If the msgid feature is enabled, the message ID is built from a per-target 32
bit counter that is incremented and appended to every message sent to the target.
Example::
echo 1 > "/sys/kernel/config/netconsole/cmdline0/userdata/msgid_enabled"
echo "This is message #1" > /dev/kmsg
echo "This is message #2" > /dev/kmsg
13,434,54928466,-;This is message #1
msgid=1
13,435,54934019,-;This is message #2
msgid=2
This feature can be used by the target to detect if messages were dropped or
reordered before reaching the target.

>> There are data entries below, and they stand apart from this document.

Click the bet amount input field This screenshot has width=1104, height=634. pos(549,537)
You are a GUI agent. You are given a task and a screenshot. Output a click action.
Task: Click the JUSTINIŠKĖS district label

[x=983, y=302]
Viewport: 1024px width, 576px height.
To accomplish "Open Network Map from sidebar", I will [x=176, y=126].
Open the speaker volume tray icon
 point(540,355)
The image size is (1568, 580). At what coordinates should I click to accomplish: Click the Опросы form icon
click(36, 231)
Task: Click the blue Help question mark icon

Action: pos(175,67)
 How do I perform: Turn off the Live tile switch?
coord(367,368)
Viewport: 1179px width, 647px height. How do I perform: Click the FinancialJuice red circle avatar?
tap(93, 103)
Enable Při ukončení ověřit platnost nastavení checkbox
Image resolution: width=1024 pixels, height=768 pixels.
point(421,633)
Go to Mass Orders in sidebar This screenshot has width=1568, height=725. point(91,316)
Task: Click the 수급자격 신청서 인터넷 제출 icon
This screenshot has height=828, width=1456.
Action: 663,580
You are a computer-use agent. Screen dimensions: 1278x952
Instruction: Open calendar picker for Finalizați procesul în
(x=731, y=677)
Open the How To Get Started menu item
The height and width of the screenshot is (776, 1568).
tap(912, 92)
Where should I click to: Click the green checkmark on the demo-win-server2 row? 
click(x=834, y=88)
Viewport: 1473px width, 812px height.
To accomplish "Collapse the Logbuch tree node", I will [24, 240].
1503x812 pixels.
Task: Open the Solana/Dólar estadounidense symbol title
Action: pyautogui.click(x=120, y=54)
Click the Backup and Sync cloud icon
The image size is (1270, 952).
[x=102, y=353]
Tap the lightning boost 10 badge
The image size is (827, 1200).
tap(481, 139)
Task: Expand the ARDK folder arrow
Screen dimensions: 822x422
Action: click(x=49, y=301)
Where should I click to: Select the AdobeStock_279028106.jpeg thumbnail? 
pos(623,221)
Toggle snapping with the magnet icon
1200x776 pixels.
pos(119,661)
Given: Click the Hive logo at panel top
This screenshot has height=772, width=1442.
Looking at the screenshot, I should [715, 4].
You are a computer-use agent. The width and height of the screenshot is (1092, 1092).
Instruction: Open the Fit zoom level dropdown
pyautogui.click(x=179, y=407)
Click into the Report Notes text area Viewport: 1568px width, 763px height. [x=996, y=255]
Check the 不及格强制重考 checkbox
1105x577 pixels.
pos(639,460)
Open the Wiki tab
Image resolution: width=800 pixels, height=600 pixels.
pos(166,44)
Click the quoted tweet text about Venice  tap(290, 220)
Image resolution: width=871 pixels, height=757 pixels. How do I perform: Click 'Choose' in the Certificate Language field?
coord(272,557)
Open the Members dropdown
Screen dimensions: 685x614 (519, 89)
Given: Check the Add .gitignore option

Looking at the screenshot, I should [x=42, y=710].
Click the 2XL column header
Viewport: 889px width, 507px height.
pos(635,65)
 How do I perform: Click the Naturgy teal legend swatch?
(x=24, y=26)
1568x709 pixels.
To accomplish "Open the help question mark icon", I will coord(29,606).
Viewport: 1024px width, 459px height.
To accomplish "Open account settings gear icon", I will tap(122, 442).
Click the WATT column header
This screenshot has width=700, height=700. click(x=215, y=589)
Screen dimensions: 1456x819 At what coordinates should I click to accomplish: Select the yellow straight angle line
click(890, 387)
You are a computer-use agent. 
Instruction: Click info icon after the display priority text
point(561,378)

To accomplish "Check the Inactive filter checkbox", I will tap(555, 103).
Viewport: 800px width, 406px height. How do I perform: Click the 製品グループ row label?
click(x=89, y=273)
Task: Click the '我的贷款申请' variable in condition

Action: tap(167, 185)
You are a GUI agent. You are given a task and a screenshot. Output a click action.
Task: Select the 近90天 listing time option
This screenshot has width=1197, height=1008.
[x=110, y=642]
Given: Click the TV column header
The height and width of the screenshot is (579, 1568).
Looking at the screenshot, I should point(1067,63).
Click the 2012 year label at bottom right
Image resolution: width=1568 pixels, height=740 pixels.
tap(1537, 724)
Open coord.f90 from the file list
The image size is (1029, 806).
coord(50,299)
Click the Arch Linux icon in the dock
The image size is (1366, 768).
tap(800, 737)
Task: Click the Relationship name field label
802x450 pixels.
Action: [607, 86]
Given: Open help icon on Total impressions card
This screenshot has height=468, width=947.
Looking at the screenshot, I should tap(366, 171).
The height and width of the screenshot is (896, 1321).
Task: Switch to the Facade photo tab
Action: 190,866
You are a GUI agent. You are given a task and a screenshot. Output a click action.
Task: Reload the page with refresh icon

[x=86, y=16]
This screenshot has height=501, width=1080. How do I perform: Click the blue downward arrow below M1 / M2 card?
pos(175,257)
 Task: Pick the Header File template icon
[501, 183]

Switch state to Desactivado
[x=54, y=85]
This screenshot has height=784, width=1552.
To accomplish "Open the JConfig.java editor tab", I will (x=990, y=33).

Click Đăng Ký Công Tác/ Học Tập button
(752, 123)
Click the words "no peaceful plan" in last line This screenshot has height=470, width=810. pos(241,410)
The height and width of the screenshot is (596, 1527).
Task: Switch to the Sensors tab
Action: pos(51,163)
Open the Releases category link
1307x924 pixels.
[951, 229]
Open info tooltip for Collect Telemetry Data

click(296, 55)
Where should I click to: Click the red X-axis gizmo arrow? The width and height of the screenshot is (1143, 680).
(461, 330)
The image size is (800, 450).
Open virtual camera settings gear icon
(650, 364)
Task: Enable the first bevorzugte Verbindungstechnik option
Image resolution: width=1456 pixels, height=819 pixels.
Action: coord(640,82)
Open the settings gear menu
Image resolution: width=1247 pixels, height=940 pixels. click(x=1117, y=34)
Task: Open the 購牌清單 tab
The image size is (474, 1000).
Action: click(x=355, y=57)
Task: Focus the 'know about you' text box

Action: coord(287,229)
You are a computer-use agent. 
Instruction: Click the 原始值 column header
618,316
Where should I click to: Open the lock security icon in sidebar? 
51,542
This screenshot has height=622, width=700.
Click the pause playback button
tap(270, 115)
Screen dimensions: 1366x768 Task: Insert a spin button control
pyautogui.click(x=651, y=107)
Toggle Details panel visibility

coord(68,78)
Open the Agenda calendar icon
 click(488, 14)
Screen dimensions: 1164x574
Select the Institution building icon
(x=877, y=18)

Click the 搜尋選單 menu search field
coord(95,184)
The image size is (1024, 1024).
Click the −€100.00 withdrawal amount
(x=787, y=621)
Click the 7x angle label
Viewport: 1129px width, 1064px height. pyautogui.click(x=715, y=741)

This allows system administrators to
assess the reliability of their netconsole pipeline and detect loss of messages
due to network contention or temporary unavailability.
---
Changes in v3:
- Add kdoc documentation for msgcounter.
- Link to v2: https://lore.kernel.org/r/20250612-netconsole-msgid-v2-0-d4c1abc84bac@gmail.com
Changes in v2:
- Use wrapping_assign_add() to avoid warnings in UBSAN and friends.
- Improve documentation to clarify wrapping and distinguish msgid from sequnum.
- Rebase and fix conflict in prepare_extradata().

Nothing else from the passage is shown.